» **YANG PERLU DIKERJAKAN**:
1 - Menurut kutipan tentang wacana kenormalan baru dan pembukaan mal, berapa persen toko retail di China yang bangkrut akibat pembukaan mal?
2 - Sambung kutipan tentang wacana kenormalan baru dan pembukaan mal mulai setelah kalimat terakhirnya.

» **KUTIPAN TEKS**:
------------------------------------------------

Ekonom Institute for Development of Economics and Finance (Indef) Bhima Yudhistira menilai, wacana kenormalan baru yang digembar-gemborkan pemerintah saat ini masih terlalu terburu-buru. Ia menganggap wacana ini bukan sebagai pemulihan ekonomi, melainkan bunuh diri bisnis.

Menurutnya, jika pemerintah tetap memaksakan membuka mal tanpa memerhatikan kurva penularan Covid-19, maka dampaknya justru akan buruk bagi pelaku usaha. Biaya operasional mal akan membengkak dan ujungnya malah terjadi kebangkrutan besar-besaran di sektor retail.

“Dengan kurva penularan yang masih 600-an, konsumen masih takut ke mal. Dia khawatir mereka pergi ke mal tapi keselamatan dirinya gimana? Sehingga efeknya gimana? Biaya operasional untuk pusat perbelanjaan semakin membengkak,” tutur Bhima saat berbincang dengan Alinea.id, (29/5).

Pernyataan Bhima ini jelas bukanlah isapan jempol belaka. Jika merujuk pada negara China yang telah lebih dulu melakukan konsep kenormalan baru, pembukaan mal memang sama sekali tidak memberikan dampak positif bagi pemulihan ekonomi.

Sebaliknya, pembukaan mal di China justru berdampak pada kebangkrutan sekitar 20% toko retail di Negeri Tirai Bambu. Berdasarkan data Biro Pusat Statistik (BPS) China, penutupan toko itu sekitar 30% nya didominasi oleh restoran, fesyen, dan perhiasan.

------------------------------------------------

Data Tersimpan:

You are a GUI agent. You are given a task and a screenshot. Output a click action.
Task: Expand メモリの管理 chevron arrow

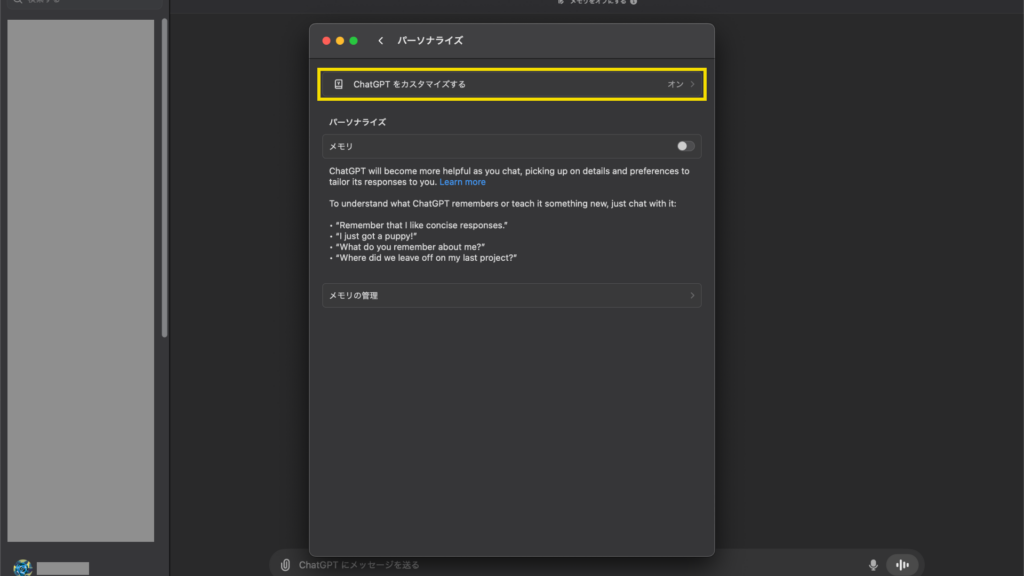tap(692, 296)
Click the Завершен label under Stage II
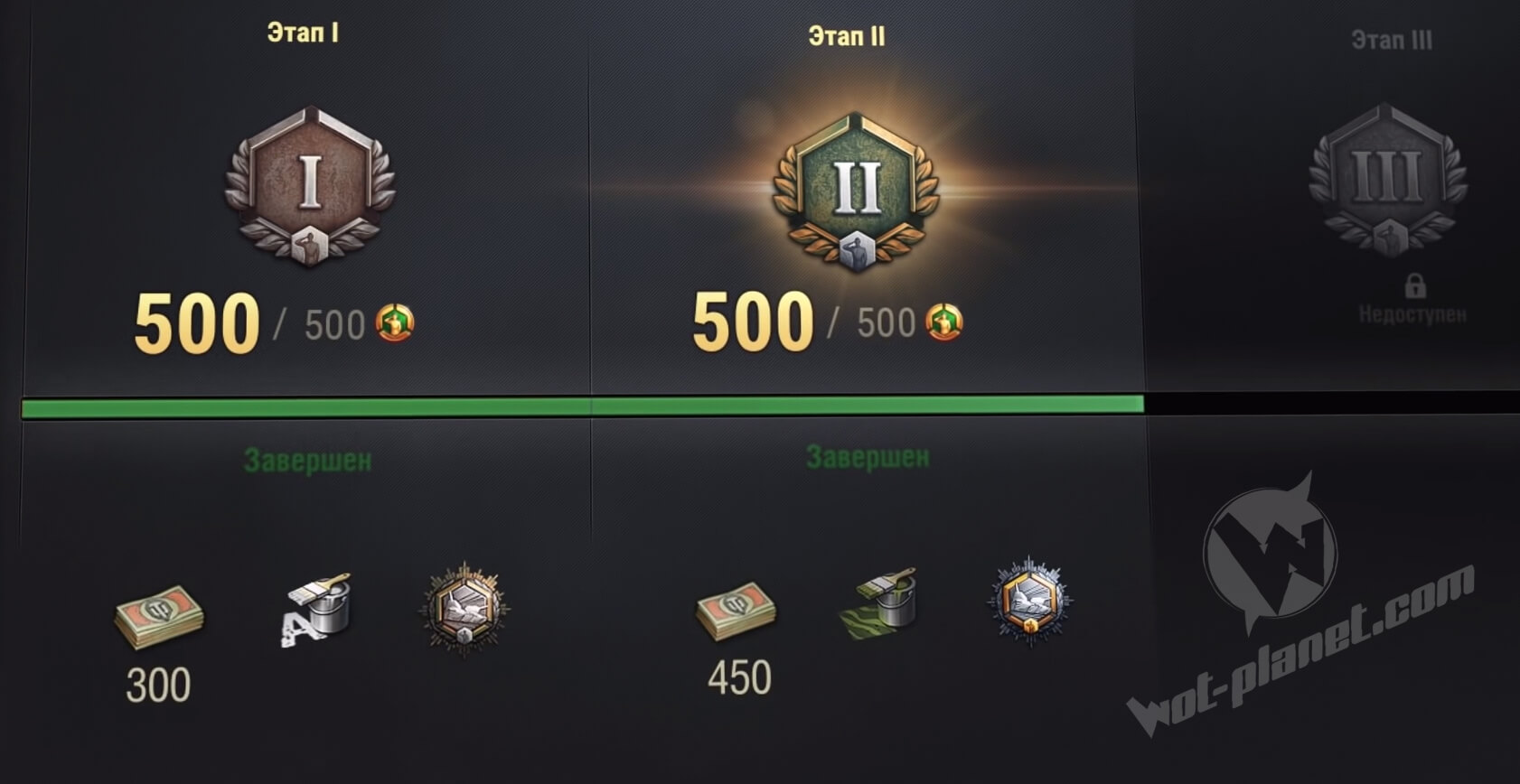Screen dimensions: 1520x784 point(868,457)
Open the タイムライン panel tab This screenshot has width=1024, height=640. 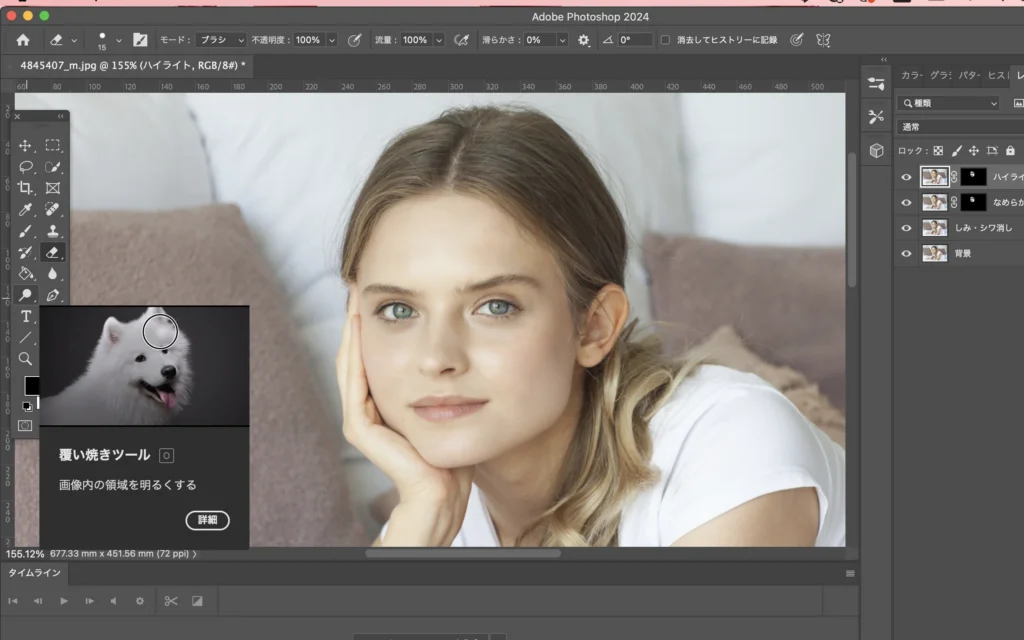35,573
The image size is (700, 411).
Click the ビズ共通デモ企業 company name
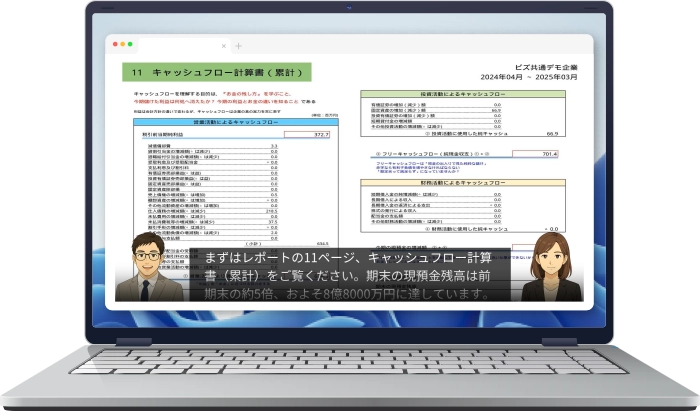[x=550, y=62]
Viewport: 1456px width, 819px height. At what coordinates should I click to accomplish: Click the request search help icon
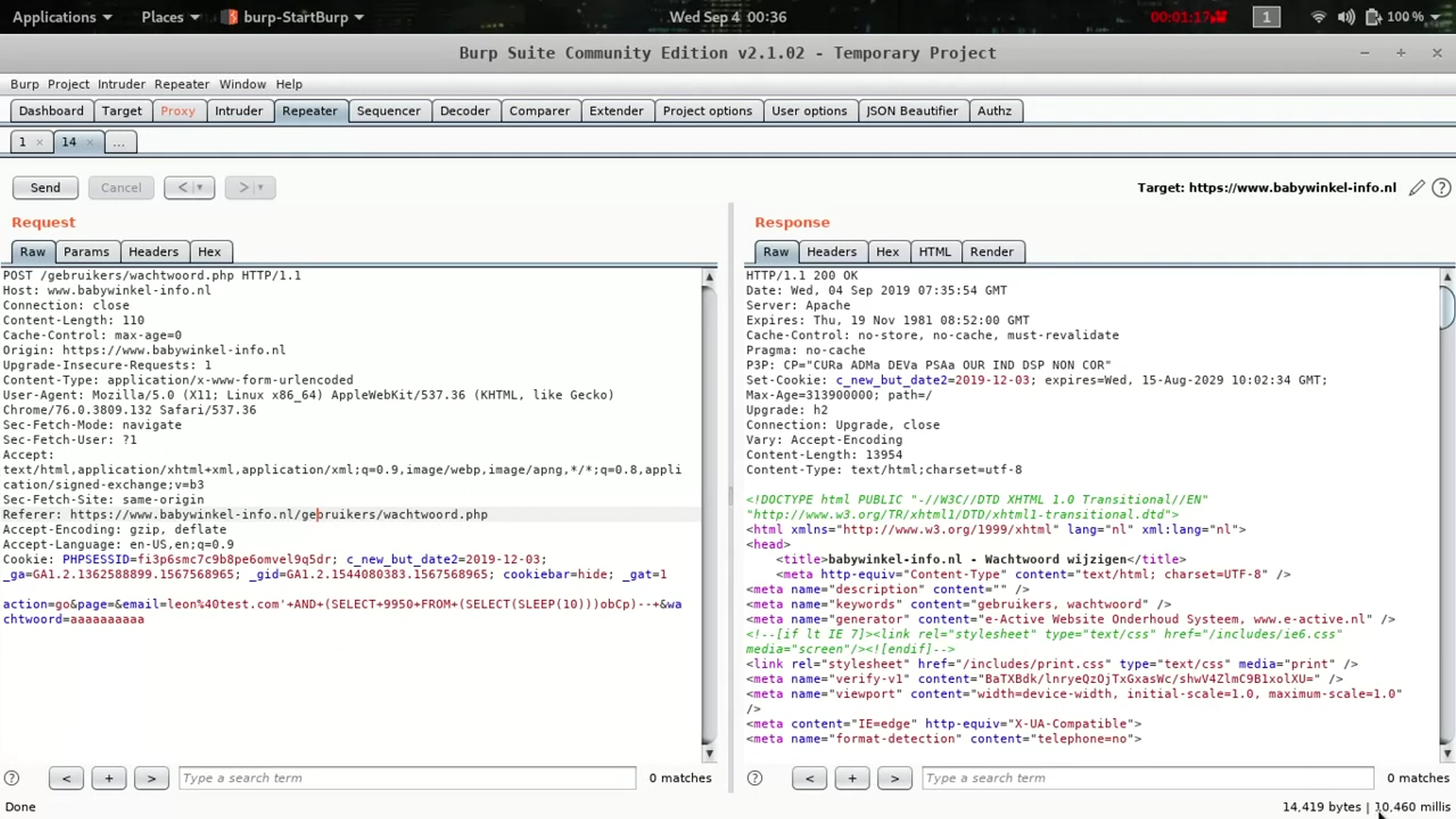11,778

------------------------------------------------

» **JAWABAN LATIHAN**:
1 - Sekitar 20% toko retail di China bangkrut akibat pembukaan mal.

2 -
Disadur dari Bloomberg Businessweek, salah satu penyebab kebangkrutan sejumlah toko retail di China adalah berubahnya pola belanja konsumen ke platform daring (dalam jaringan) selama masa pandemi Covid-19. Kebiasaan itu berlanjut hingga masa setelah pandemi.

Terbukti, ketika sebagian besar toko retail ‘megap-megap’ mendorong penjualan, toko-toko e-commerce di China justru mendapatkan pertumbuhan yang cukup menggembirakan. Setidaknya selama tiga bulan kenormalan baru berlangsung, penjualan daring di China meningkat sebesar 5,9%.

Disrupsi e-commerce

Di Indonesia sendiri, e-commerce memang telah menjadi sedikit disrupsi bagi para pelaku retail. Pertumbuhan e-commerce yang kian pesat selama tiga tahun terakhir telah mengancam keberadaan toko-toko retail dengan konsep department store.

Pengunjung department store terus berkurang drastis semenjak adanya e-commerce. Hal ini secara tidak langsung berdampak pada jumlah okupansi mal yang mulai turun tipis sejak 2017 lalu.

Berdasarkan data Colliers International pada kuartal I 2020, jumlah okupansi mal di Jakarta saat ini hanya sekitar 80%, sementara untuk wilayah Bogor, Depok, Tangerang dan Bekasi (Bodetabek) sebesar 79,6%.

Senior Associate Director Research Colliers International, Ferry Salanto memprediksi, angka itu akan kembali turun pada akhir tahun sekitar 4,5-4,7%. Artinya, tingkat okupansi mal di Jakarta akan tersisa sekitar 78%, sementara wilayah Bodetabek menjadi 75%.

“Tapi ini ‘kan di Q2 (kuartal 2) akan kita hitung ulang lagi. Dan itu bisa berubah lagi. Nanti kalau ada datanya berubah, ternyata yang sekarang sudah turunnya drastis, bisa jadi tambah turun sih,” terang Ferry melalui sambungan telepon pekan lalu.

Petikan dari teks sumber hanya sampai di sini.